# [WHAT YOU SHOULD DO]
In the thread about virtual dataset coordinates, which variable unexpectedly shows up as a coordinate after the dataset with 'latitude' set as a coordinate is reopened?

*** DOCUMENT EXCERPT ***

Manipulation of coordinages do not materialize to kerchunk refs
@norlandrhagen and I just came across what we believe is a bug when I manually set variables as coordinates on a virtual dataset.
To recreate I am taking a single CMIP6 output file and virtualize it:
from virtualizarr import open_virtual_dataset
url = 's3://esgf-world/CMIP6/CMIP/CCCma/CanESM5/historical/r10i1p1f1/Omon/uo/gn/v20190429/uo_Omon_CanESM5_historical_r10i1p1f1_gn_185001-186012.nc'
vds = open_virtual_dataset(url, indexes={}, reader_options={'storage_options':{'anon':True}})
vds
Works great, but there are some coordinates declared as variables (maybe this is related to #189? ). Either way if I try to correct this on the virtualized dataset everything seems fine
vds_modified = vds.set_coords(['latitude'])
vds_modified
Now I expected that these modifications would be saved when I materialize and reload the dataset
import xarray as xr
vds_modified.virtualize.to_kerchunk(
'testing.parquet', format="parquet"
)
import xarray as xr
ds_reopened = xr.open_dataset(
'testing.parquet',
engine='kerchunk',
backend_kwargs={
'storage_options':{"remote_options":{'anon':True}}
}
)
ds_reopened
but somehow I am getting another variable as a coordinate? Note that 'longitude' is now a coordinate all the sudden...
Note this is my attempt to simplify a more complex multi-file situation where we set all variables !='uo' as coordinates and the roundtripped xarray dataset did not reflect this at all. I am pretty confused about what is going on above, but hope that investigating this curious issue will clear up this bug entirely.
~~My suspicion here is that there is some logic that acts on variables that have identical dimensions? longitude and latitude do so.~~
Testing the same as above but modifying another variable:
vds_modified = vds.set_coords(['vertices_longitude'])
vds_modified.virtualize.to_kerchunk(
'testing.parquet', format="parquet"
)
ds_reopened = xr.open_dataset(
'testing.parquet',
engine='kerchunk',
backend_kwargs={
'storage_options':{"remote_options":{'anon':True}}
}
)
ds_reopened
and one more time
vds_modified = vds.set_coords(['lev_bnds'])
vds_modified.virtualize.to_kerchunk(
'testing.parquet', format="parquet"
)
ds_reopened = xr.open_dataset(
'testing.parquet',
engine='kerchunk',
backend_kwargs={
'storage_options':{"remote_options":{'anon':True}}
}
)
ds_reopened
Both give
which is the same output as above. It is also the same output if I do not modify the coordinates at all!
vds_modified = vds
vds_modified.virtualize.to_kerchunk(
'testing.parquet', format="parquet"
)
ds_reopened = xr.open_dataset(
'testing.parquet',
engine='kerchunk',
backend_kwargs={
'storage_options':{"remote_options":{'anon':True}}
}
)
ds_reopened
So I think this might be a combination of #189 and a broken correspondence between the data_variables/coordinates order of the virtual dataset in memory and the ref on disk (or the way xarray is reading that back in).
Coordinates don't exist in zarrs model, so when Xarray opens a zarr store (or a kerchunk references representation of one), my understanding of how it determines zarr arrays should be set as coordinates is that it
- Makes any 1D variable with the same name as it's only dimension into a coordinate,
- looks at a
'coordinates'attribute in the metadata, which is deleted upon opening, and re-added when saving using .to_zarr, - CF decoding can state that additional variables should be set as coordinates.
(would be great if you could confirm this @dcherian)
I believe right now VirtualiZarr handles (1) correctly, (2) has a bug (#189), and (3) it doesn't even try to do yet.
Ayush's PR just solves (2), but didn't get finished as it is without tests.
I tried to solve both (2) and (3) together in my PR by calling the same logic that Xarray uses when it does CF decoding. This is a bit of a rabbit hole though, and it would probably be better to just fix one thing at a time.
It would be great if one of you could pick up Ayush's (small!) PR and see if that solves your issue.
This is not a burning priority for the meeting as far as I can tell right now.
Def struggling to get stuff sorted for the ESGF meeting next week, but please ping me after if there is still a need!

*** MATERIAL SUPPLIED ***

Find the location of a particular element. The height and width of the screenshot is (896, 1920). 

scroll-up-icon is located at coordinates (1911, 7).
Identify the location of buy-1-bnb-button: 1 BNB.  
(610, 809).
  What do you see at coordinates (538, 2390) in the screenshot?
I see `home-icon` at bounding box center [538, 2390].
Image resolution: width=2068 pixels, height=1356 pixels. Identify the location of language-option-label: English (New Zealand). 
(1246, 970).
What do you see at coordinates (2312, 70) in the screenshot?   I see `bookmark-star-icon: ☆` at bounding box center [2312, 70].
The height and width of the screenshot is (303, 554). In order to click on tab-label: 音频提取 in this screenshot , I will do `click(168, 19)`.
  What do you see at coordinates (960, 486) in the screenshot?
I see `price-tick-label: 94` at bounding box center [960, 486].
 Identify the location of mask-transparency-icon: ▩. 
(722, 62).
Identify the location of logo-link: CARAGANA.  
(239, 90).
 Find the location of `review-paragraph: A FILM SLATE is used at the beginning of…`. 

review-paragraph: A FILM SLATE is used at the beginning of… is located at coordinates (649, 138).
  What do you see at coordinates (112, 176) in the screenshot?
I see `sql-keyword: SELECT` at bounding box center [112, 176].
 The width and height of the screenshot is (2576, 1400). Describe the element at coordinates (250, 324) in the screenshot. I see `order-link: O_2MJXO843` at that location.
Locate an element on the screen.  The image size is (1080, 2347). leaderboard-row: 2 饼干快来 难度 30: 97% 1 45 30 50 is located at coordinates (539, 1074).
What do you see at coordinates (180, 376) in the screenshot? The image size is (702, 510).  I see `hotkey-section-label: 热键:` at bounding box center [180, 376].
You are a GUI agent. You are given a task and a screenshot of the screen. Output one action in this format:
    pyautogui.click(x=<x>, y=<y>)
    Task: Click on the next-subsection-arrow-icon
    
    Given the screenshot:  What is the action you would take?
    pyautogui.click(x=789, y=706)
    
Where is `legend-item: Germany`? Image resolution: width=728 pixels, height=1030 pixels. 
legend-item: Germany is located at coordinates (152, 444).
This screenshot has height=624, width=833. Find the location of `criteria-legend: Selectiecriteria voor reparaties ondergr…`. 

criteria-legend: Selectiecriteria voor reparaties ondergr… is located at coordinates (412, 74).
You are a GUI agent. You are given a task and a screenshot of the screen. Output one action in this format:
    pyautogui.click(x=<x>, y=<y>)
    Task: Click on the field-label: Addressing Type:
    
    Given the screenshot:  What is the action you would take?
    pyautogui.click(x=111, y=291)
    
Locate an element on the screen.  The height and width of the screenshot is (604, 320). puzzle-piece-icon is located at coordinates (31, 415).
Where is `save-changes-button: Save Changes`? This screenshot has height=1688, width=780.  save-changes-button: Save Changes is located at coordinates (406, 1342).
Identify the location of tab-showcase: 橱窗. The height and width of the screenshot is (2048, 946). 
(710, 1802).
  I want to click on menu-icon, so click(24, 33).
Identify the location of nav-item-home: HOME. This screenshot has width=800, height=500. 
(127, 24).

***

# [RESULT BELOW]
'longitude'